J’ai faim. Je me dirige vers le ravito. Une gâteau de riz. Hummm ! je sens que ça va être divin. Je m’assois. J’avale une 1ère cuillérée. Et là, ça ne passe plus. Je ne peux rien avaler. Je tente de me lever. J’ai les jambes en bois. Je me dirige vers la tente des kiné. Je m’installe. J’aimerais m’endormir. Durant le massage, j’arrive à terminer mon gâteau de riz qui m’accompagne depuis l’arrivée.
Après le massage, je n’ai qu’une envie : rentrer et me doucher. Je rentre au parc et, devant mon emplacement, je savoure avec plaisir, ce moment de calme, de solitude, de satisfaction... J’ai beaucoup de difficultés à exprimer ce que je ressens. Mais, je me sens vraiment apaisé. On le serait à moins.
Je range mon matériel, et me dirige vers ma famille qui m’attend.
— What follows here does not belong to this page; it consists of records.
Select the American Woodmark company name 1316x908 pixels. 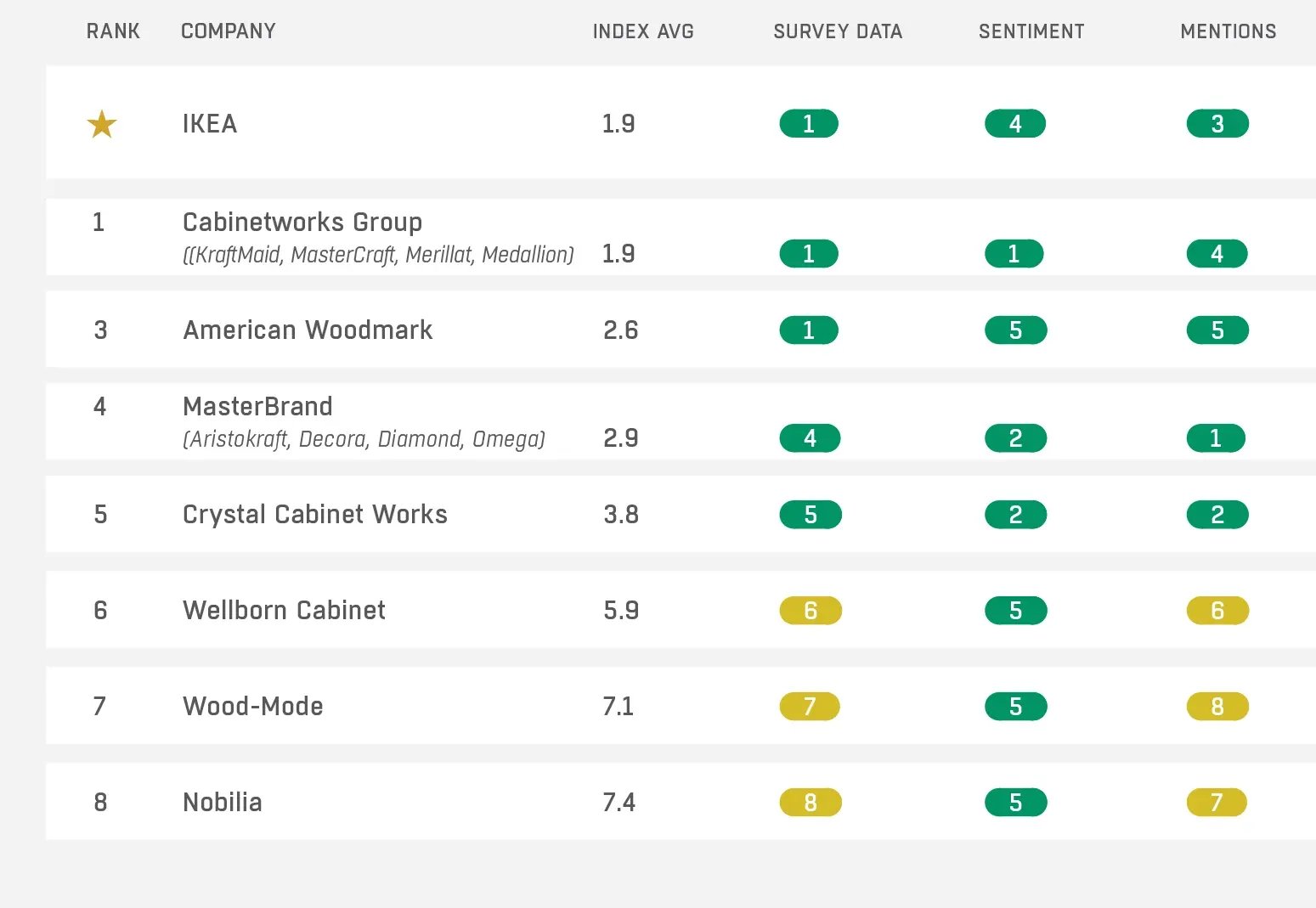tap(308, 330)
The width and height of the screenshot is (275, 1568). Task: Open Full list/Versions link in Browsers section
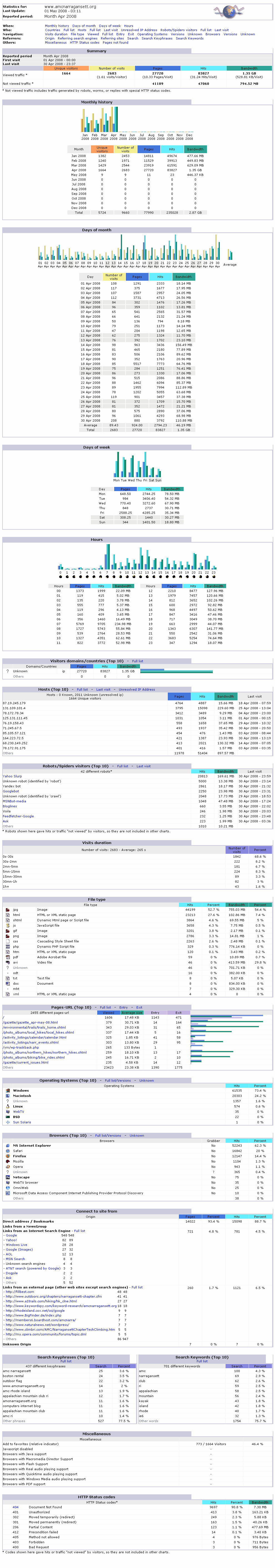click(108, 1135)
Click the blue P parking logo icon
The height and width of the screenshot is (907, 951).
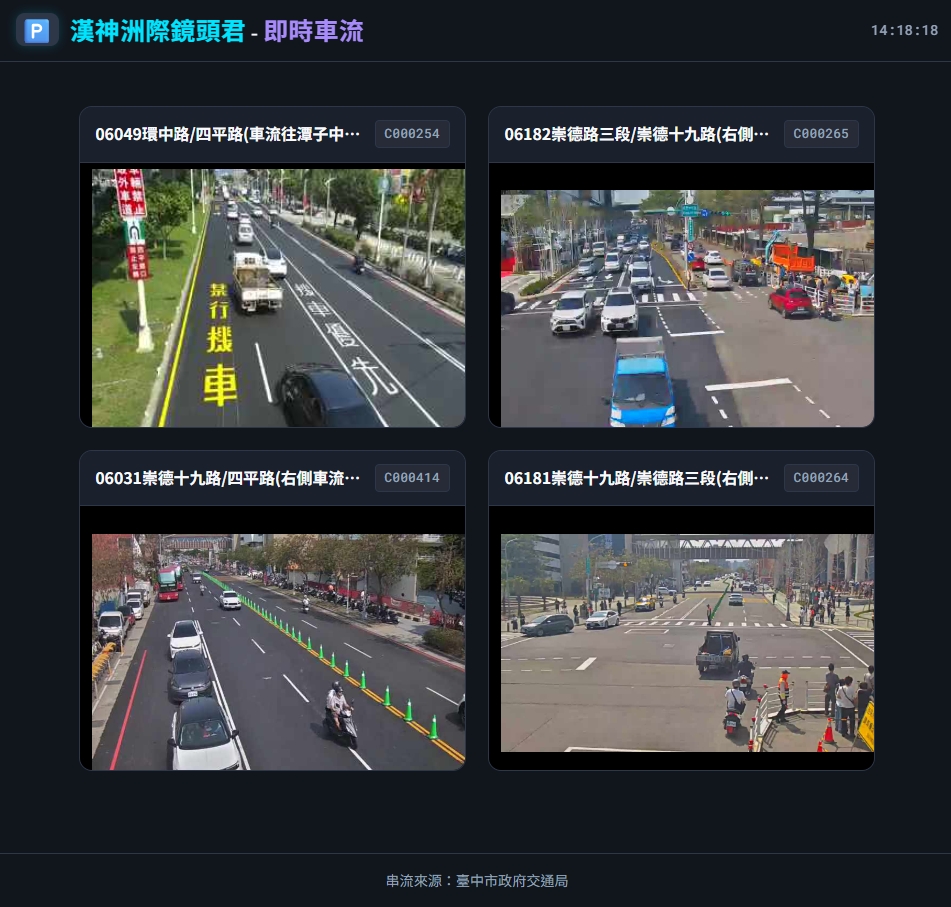tap(37, 31)
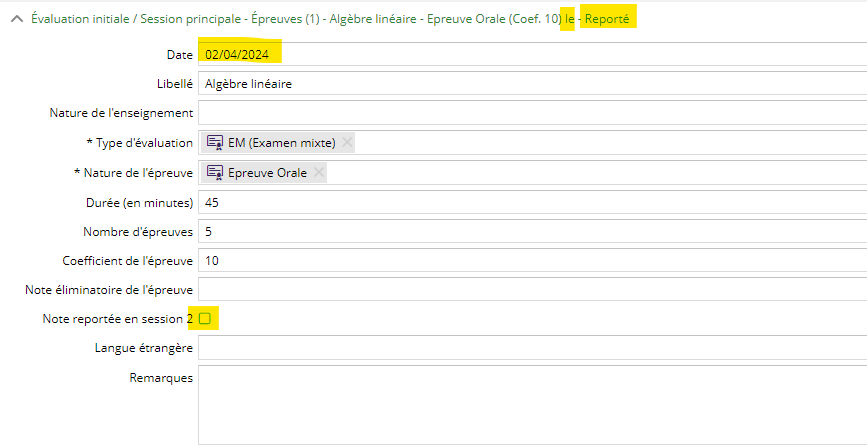This screenshot has height=447, width=867.
Task: Click the Coefficient de l'épreuve field
Action: point(532,261)
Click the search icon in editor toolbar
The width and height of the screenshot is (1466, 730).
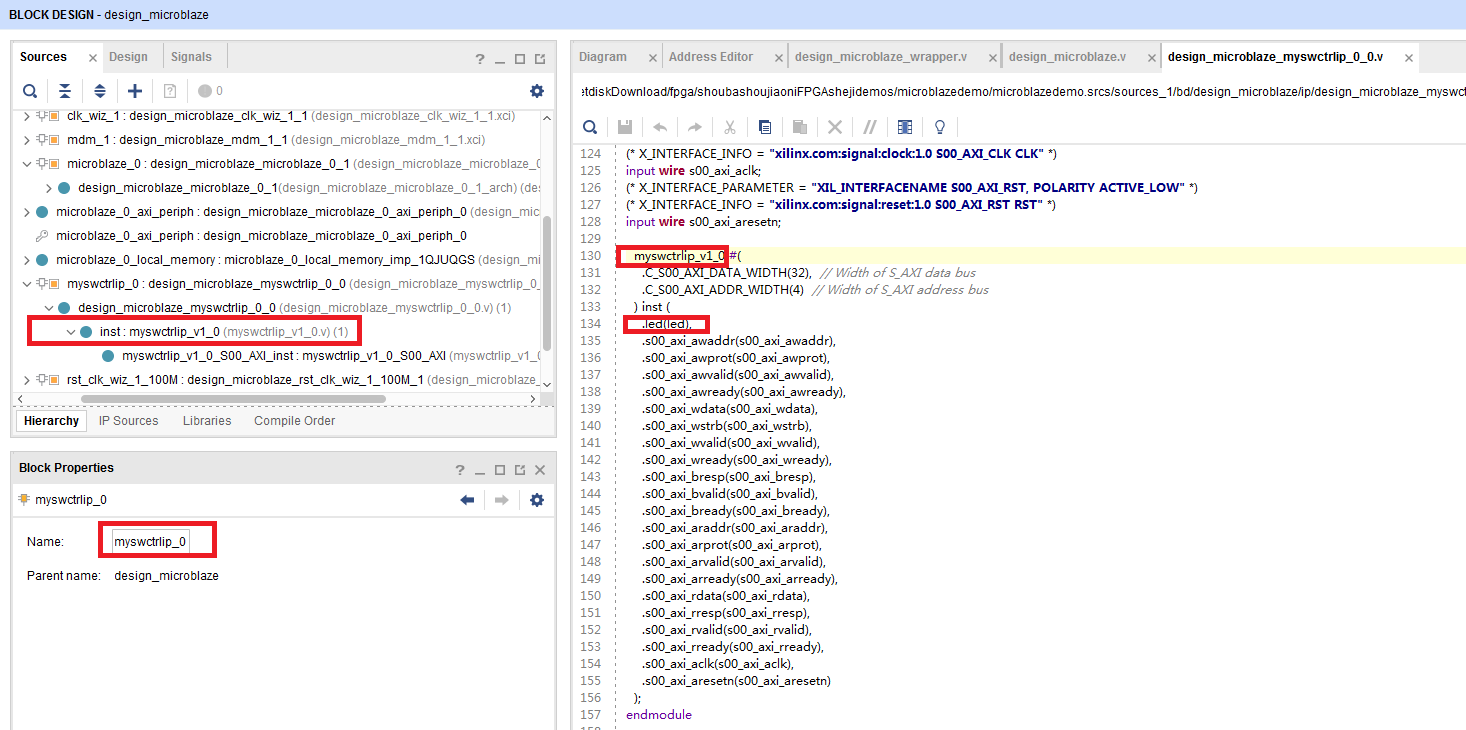(x=590, y=127)
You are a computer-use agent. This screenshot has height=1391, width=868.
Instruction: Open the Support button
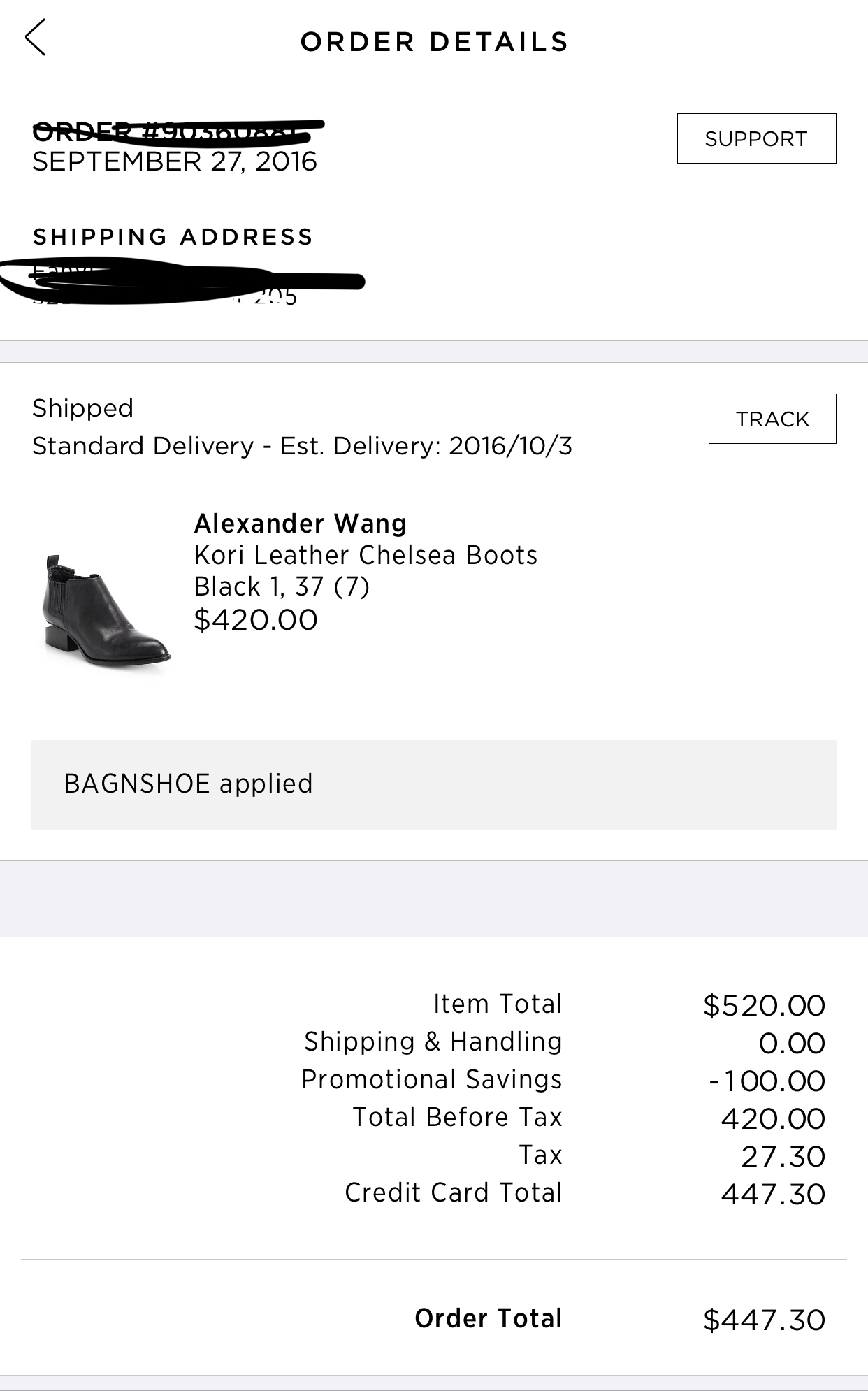pos(756,138)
En direction du parking, je croise Séb. avec qui je discute quelques minutes. Fabienne et Samuel sont pressés de rentrer. Ils sont restés plantés au soleil tout le temps du marathon. Je ne dirais pas que c’était plus difficile pour eux que pour moi mais nous avons envie de nous retrouver entre nous.
Maintenant, place à la récupération.